Connecting
Configure WebSocket connections, auto-reconnect, and ping keep-alive
import { ButtplugClient } from "@zendrex/buttplug.js";
const client = new ButtplugClient("ws://localhost:12345", {
autoReconnect: true,
maxReconnectAttempts: 10,
});
await client.connect();The ButtplugClient constructor takes a WebSocket URL and an optional configuration object. Calling connect() opens the WebSocket and performs the Buttplug protocol handshake. The returned promise resolves once the handshake succeeds, or rejects with a ConnectionError or HandshakeError.
Client Options
| Option | Type | Default | Description |
|---|---|---|---|
clientName | string | "buttplug.js" | Display name sent to the server during handshake |
autoPing | boolean | true | Send automatic pings to keep the connection alive |
autoReconnect | boolean | false | Reconnect automatically on connection loss |
reconnectDelay | number | 1000 | Initial delay (ms) before first reconnection attempt |
maxReconnectDelay | number | 30000 | Maximum delay (ms) between attempts (exponential backoff cap) |
maxReconnectAttempts | number | 10 | Give up after this many consecutive failures |
requestTimeout | number | 10000 | Timeout (ms) for individual protocol requests |
logger | Logger | noopLogger | Logger instance for client diagnostics |
Auto-Reconnect
When autoReconnect is enabled, the client uses exponential backoff to re-establish the WebSocket connection after an unexpected disconnect. On each attempt, a reconnecting event fires with the attempt number. After a successful reconnection, the client re-handshakes, requests the device list, and emits reconnected.

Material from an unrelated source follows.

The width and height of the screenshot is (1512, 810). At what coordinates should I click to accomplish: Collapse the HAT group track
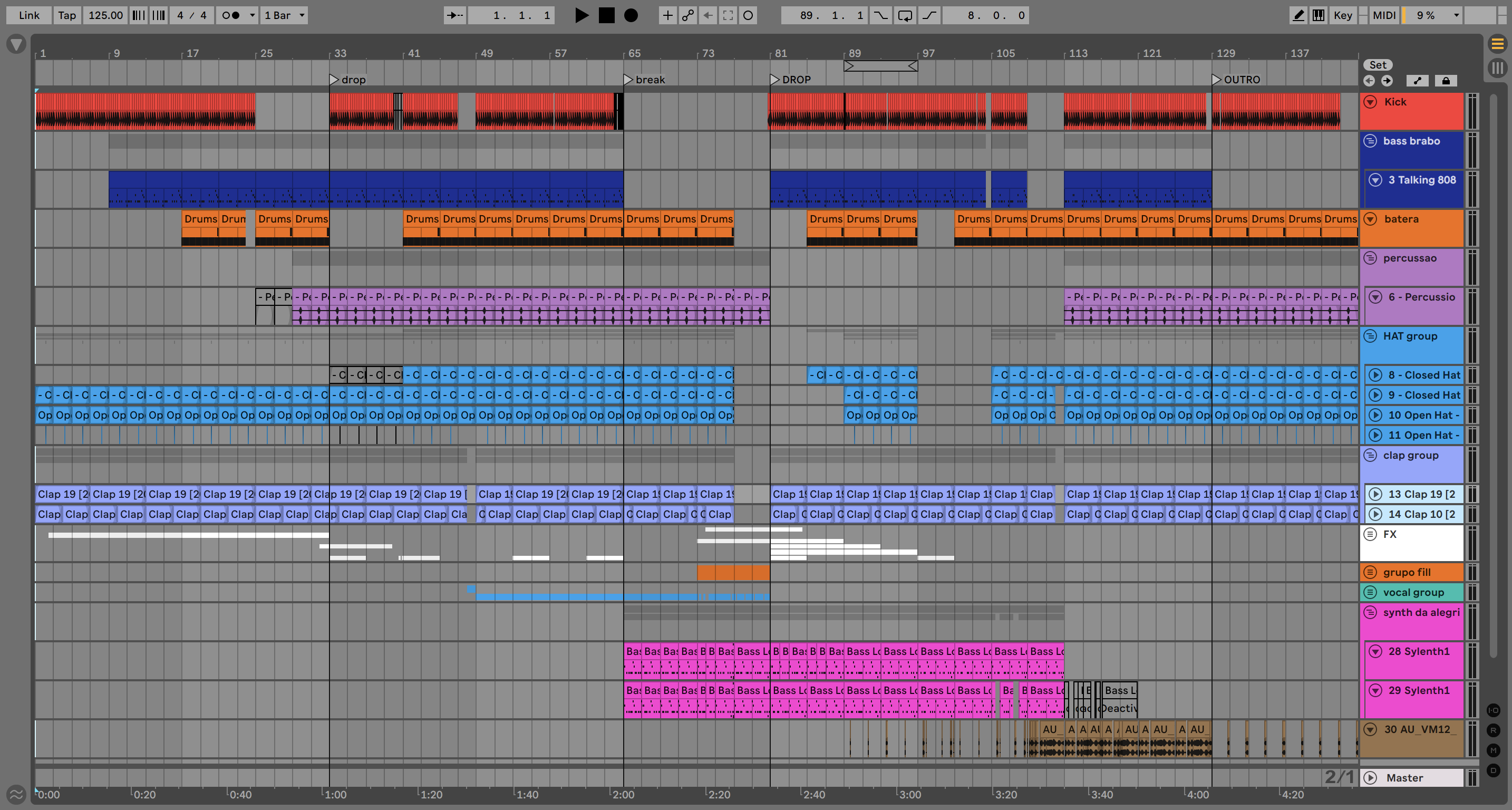1370,336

const client = new ButtplugClient("ws://localhost:12345", {
autoReconnect: true,
reconnectDelay: 1000,
maxReconnectDelay: 30_000,
maxReconnectAttempts: 5,
});
client.on("reconnecting", ({ attempt }) => {
console.log(`Reconnect attempt ${attempt}`);
});
client.on("reconnected", () => {
console.log("Reconnected -- devices will be re-discovered");
});Device state resets on reconnection. The client reconciles the device list with the server and emits fresh deviceAdded events for any devices still present.
Ping Keep-alive
The Buttplug protocol requires periodic pings to keep the connection alive. With autoPing: true (the default), the client handles this automatically using the interval the server specifies during the handshake. If the server does not receive pings in time, it will disconnect the client and stop all devices.

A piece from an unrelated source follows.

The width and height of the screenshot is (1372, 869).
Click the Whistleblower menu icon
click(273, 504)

Disabling autoPing means you must send pings manually via client.send(). If the server's ping timer expires, it will halt all devices and close the connection per the Buttplug spec.
Disconnecting
await client.disconnect("Session ended");disconnect() stops all devices, sends a protocol-level disconnect message, then closes the WebSocket. Both steps are time-bounded so the call never hangs indefinitely. The optional reason string is included in the disconnected event payload.
The Buttplug specification requires servers to stop all running devices when a client disconnects. This is server-side behavior and cannot be overridden from the client.
After disconnecting, call client.dispose() to clear all event listeners and internal state if you do not plan to reconnect.